The newly received documents, together with previous evidence uncovered by the Göd-ÉRT Association, show that Samsung SDI Zrt. was fined 61 times between 2018 and 2025.
The total amount of fines imposed to date is 405,279,000 HUFs (1,135,925 EUR).
However, this may still be only the tip of the iceberg when it comes to sanctions imposed on the Göd battery factory. One penalty decision referred to earlier fines listed in the Register of Administrative Sanctions. We learned of those fines only by chance, and only then were we able to request the relevant decisions from the competent authority. However, when we asked the Lechner Knowledge Center, which maintains the register, to disclose decisions listed for another company as data of public interest, our request was denied. In its response, the center stated that the decisions were not documents of public interest.

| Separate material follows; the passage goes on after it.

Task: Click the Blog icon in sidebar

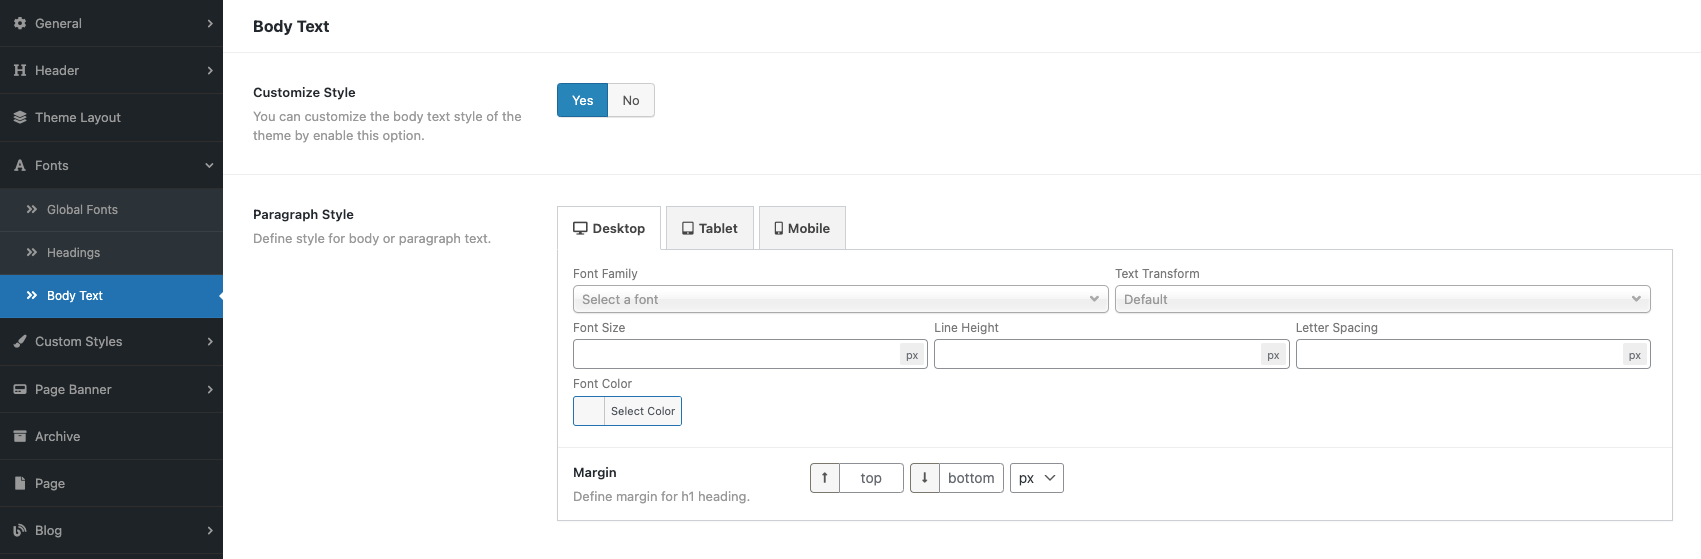Action: (x=20, y=530)
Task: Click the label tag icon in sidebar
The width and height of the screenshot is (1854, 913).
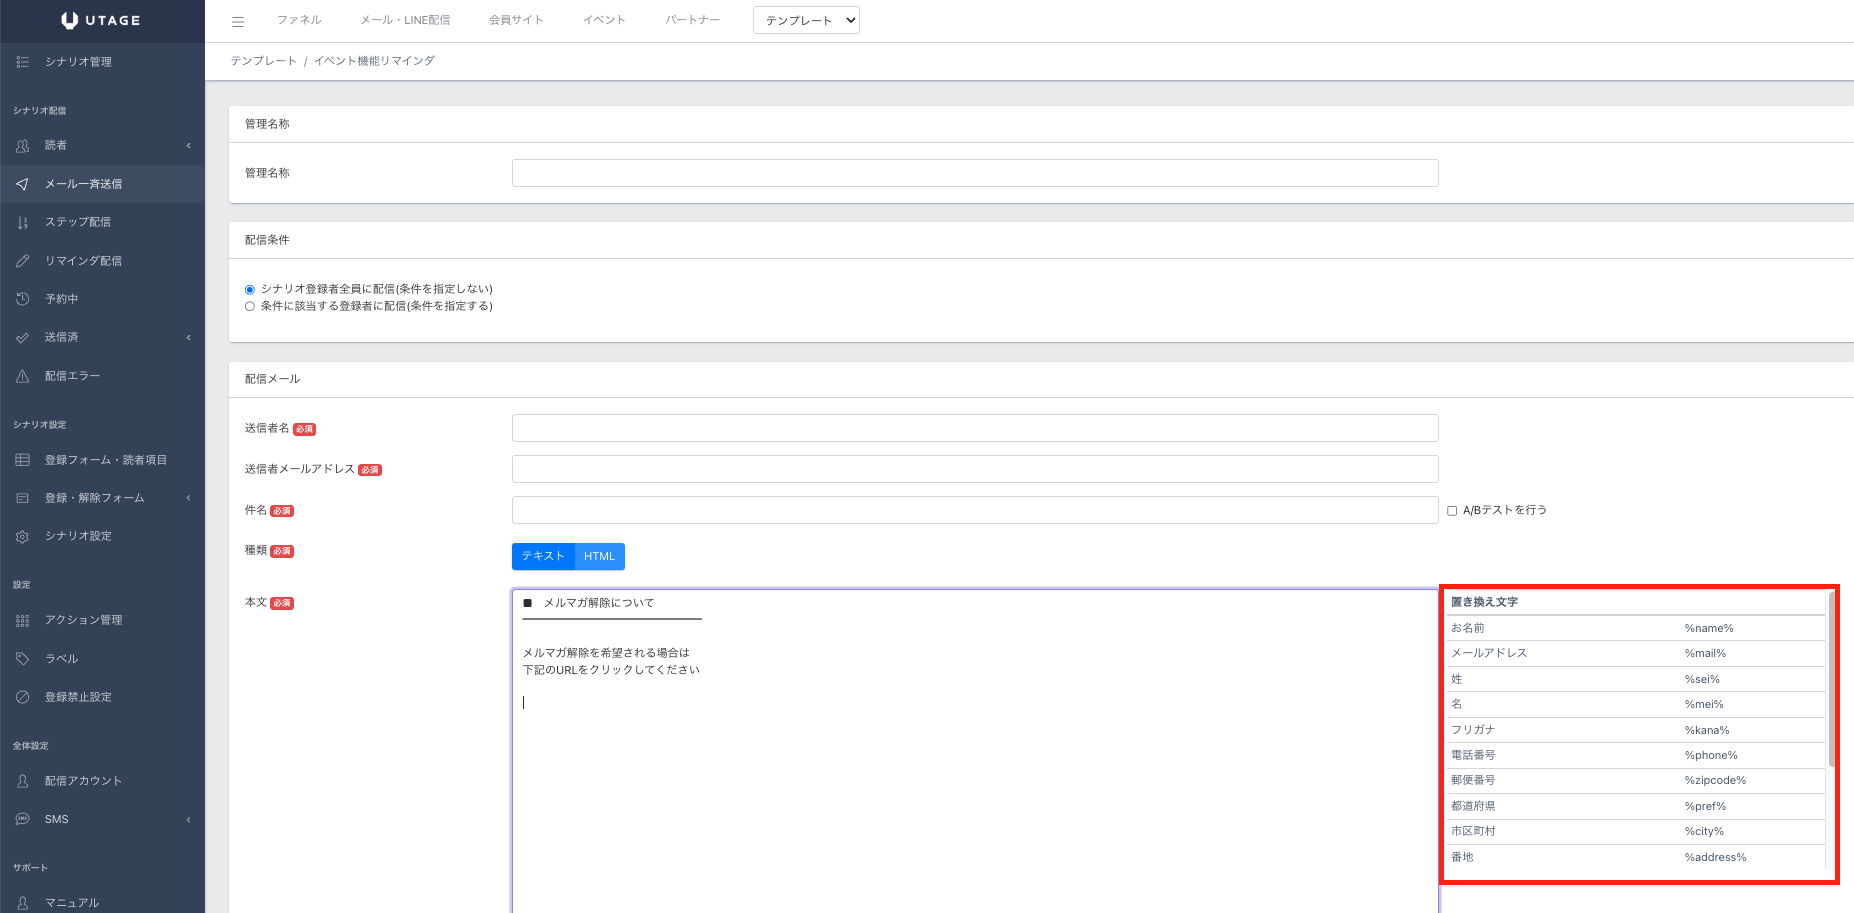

At the same time, it is shocking that the Hungarian public has no access to information about fines imposed on individual companies. Although the National Environmental Information System (OKIR) is supposed to provide data on fines imposed on individual environmental operators, in practice, decisions imposing penalties for environmental violations are usually not uploaded. Moreover, there is not even a general obligation to inform the public about disaster-management violations—even though, as Hungary’s battery industry expands, dozens of hazardous battery manufacturing plants are operating nationwide, often in breach of regulations.
In any case, we have submitted another freedom-of-information request to the Pest County Government Office for decisions imposing penalties on the Samsung factory after December 2025.
Two freedom-of-information requests were submitted via KiMitTud, Átlátszó’s data-request platform. KiMitTud enables anyone—not only us—to request public data easily and transparently from any national, municipal, or other public institution that performs public functions or spends public funds.